Le livre est constitué de dix récits à couper le souffle. Ils mettent en scène dix boxeurs de légende : Marcel Cerdan, Jack Johnson, Gene Tunney, Max Schemling, Daniel Mendoza, Georges Carpentier, Eugène Criqui, Jack la Motta. Deux héros manquent à l’appel. Seuls les mordus du noble art sauront retrouver…

 Mais ce n’est là qu’un détail.  Pascale Bouhénic raconte des vies aussi héroïques que rocambolesques, jalonnées d’histoires d’amour, de drames, de doutes. Pour autant ces narrations ne sont en rien des « biopics ». L’auteur a choisi d’écrire ces récits en vers. Ce parti-pris rhétorique est important. Il crée un rythme rapide, palpitant - ce qui n’empêche pas des passages plus lents. Bref le vers libre donne au livre une souplesse qui lui convient parfaitement.

 Cette forme montre combien les boxeurs eux aussi sont des explorateurs capables de découvrir sur eux-mêmes autant que sur leurs adversaires ce que tout le monde ignore. Et peut-être parce qu’elle est femme, l’auteur fait acte envers ces héros d’une « piété » particulière. Elle provoque un saut vers ce qui échappe jusqu’aux plus passionnés de ce sport particulier : il faisait dire au boxeur  Larry Holmes « C’est dur d’être noir. Vous n’avez jamais été noir ? J’étais noir autrefois, quand j’étais pauvre ».

 Le récit versifié jette les héros hors d’eux-mêmes tout en faisant pénétrer ce qui secoue leur buste lorsqu’ils se lancent vers la ligne d’horizon d’un autre corps non par pulsion mais fougue doublée parfois d’un désarroi étrange. Pour autant même quand la douleur est lancinante, dans la vie comme sur le ring le corps de tels héros ne pleure pas : il ne demande qu’à rire et danser.

 Il faut lire « Boxing Parade» comme des contes dont la morale passe par la mise en valeur existentielle du verbe. On est loin en effet d’une figuration narrative ordinaire. Fût-elle déviante.  Tous les personnages manifestent une ambiguïté, une incertitude. Ils ne font plus partie de la programmation de l’humain ordinairement vivable.

 La transgression de l’écriture répond à celle d’un tel sport.

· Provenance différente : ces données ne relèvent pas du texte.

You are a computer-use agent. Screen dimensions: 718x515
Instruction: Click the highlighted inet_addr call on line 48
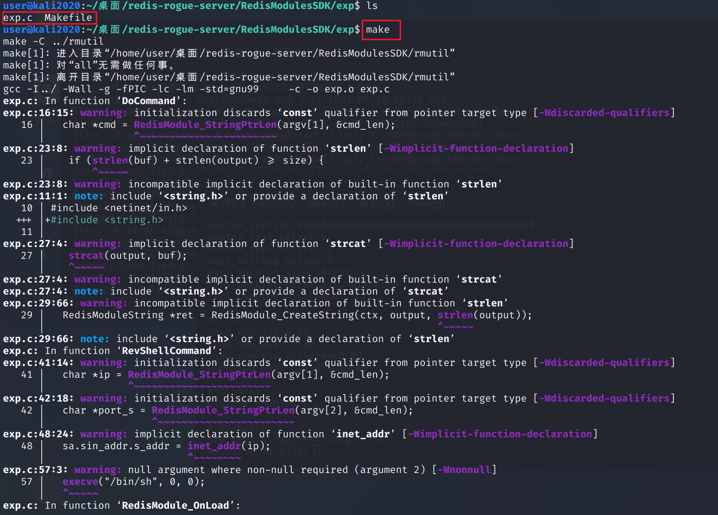[x=215, y=446]
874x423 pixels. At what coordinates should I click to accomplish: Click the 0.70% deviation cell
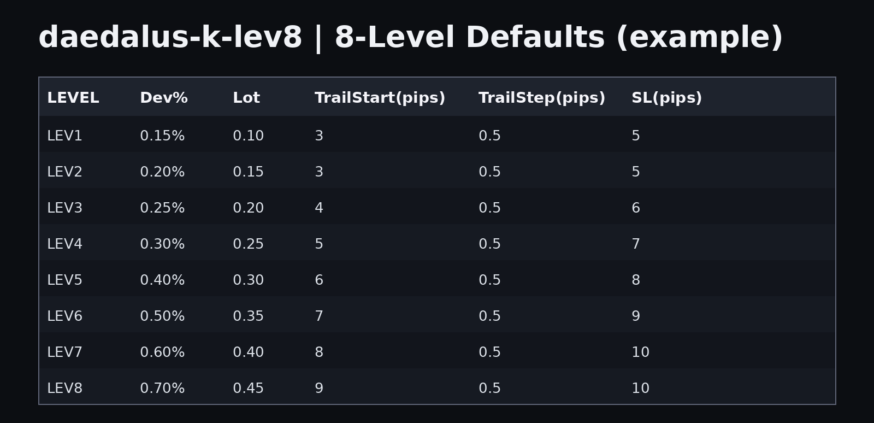pyautogui.click(x=162, y=389)
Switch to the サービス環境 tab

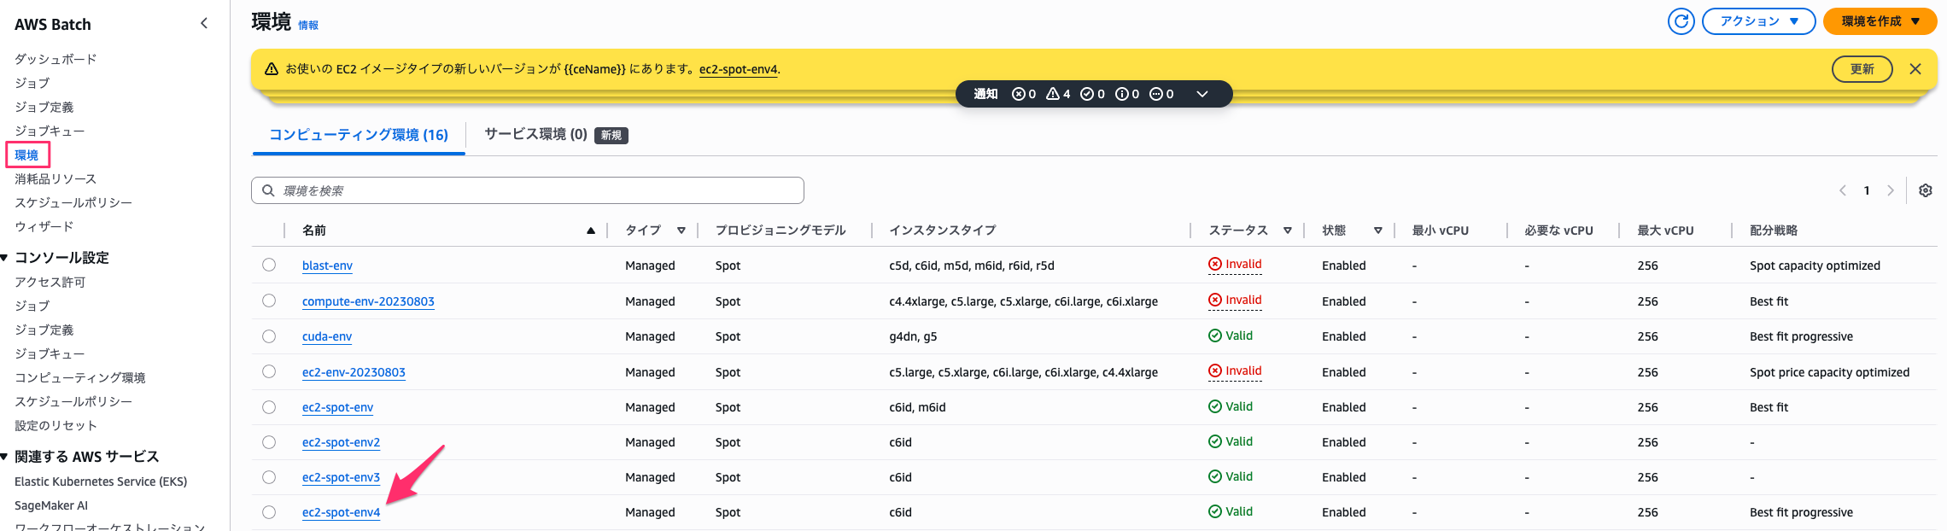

Elle montre que – même en le mettant K.O. - l’on ne peut jamais  atteindre l’autre et que tout replonge dans l’enfermement du même. Il n’en demeure pas moins que le livre comme la boxe procurent une joie terrible  grâce au corps, aux mains, aux regards et parfois des vies brisées.

 Le corps devient lui-même langage. Il fait donc retour au-delà des coups à une matière jouissante. Dans leur solitude chacun  de ses héros au cou de taureau rayonne. Mais Pascale Bouhénic sait glisser une lumière d’abîme dans les imageries héroïques. Elle n’intellectualise pas le corps. Sa langue à l’inverse « corporise » l’intellect, redouble la force des combatspar son intensité, sa puissance, son originalité.  L’auteur ose en effet ce qu’on trouve rarement dans la littérature : dire combien, l’apprentissage de la liberté d’être passe – pour les déclassés - par le physique.

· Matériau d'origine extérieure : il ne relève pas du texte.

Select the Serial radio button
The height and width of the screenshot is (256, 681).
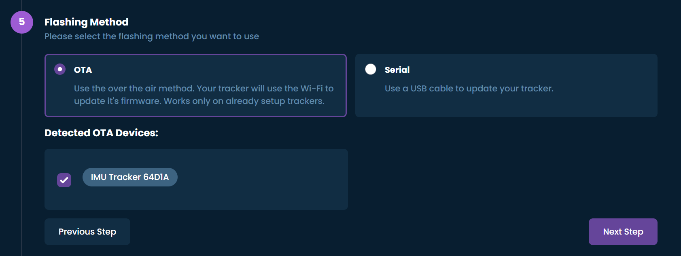pyautogui.click(x=371, y=69)
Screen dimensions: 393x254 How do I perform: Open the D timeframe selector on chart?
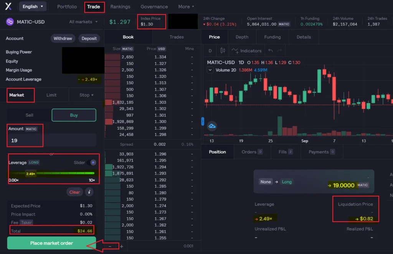(210, 50)
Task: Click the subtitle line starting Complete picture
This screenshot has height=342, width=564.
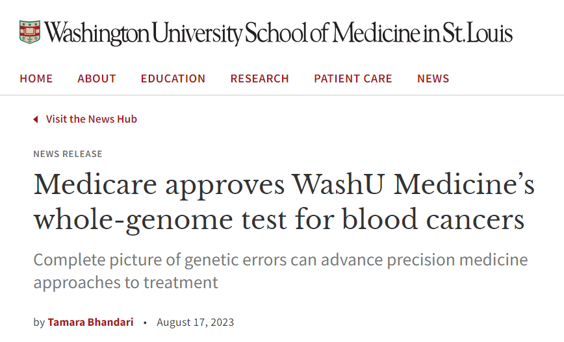Action: tap(280, 260)
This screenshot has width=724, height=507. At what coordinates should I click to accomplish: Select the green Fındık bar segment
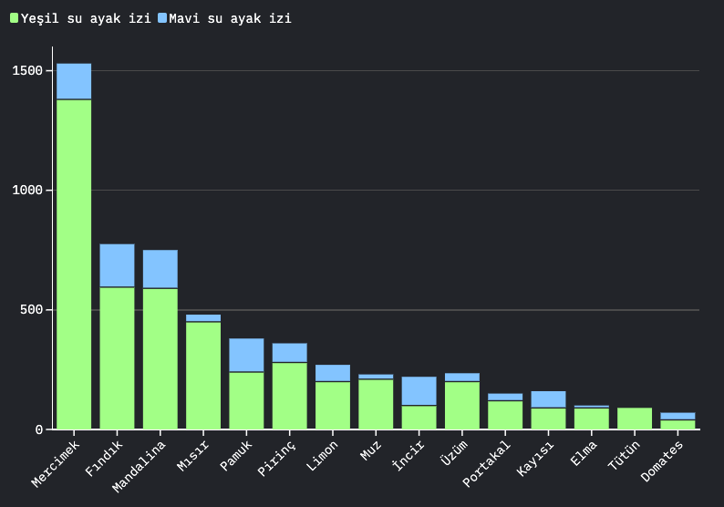[117, 357]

 Les boxeurs permettent aussi à l’auteur d’atteindre ce qu’un autre auteur féminin - Nathalie Gassel - nomme  la « transgression utile de la femme libérée de la femme ».  Soudain et prenant le pas sur le modèle d’un héros par essence et par statut machiste Pascale Bouhénic montre comment le supplément de muscle - matière de séduction parce que matière de puissance - crée un supplément d’âme. Elle renverse toutes les mièvreries, transcende les poncifs sur la boxe pour lui donner une autre dimension. Plus humaine. Plus érotique aussi.

 Son texte dépasse une simple écriture du corps qui trop souvent tourne autour du pot (et de la peau) et refuse de pénétrer les fibres. « Boxing Parade » montre comment le passage à l’être s’effectue dans ce qui pour beaucoup reste un phénomène de foire. Rares sont les livres qui permettent de sortir par la chair  du gouffre illettré de soi. Or cet abîme trouve ici voix afin que se déploient une fougue, une volupté qui ne peuvent qu’interroger et mettre à mal les certitudes autant des femmes que des mâles. Tous doivent recevoir ce livre comme un uppercut, un direct à leur foie, une audace.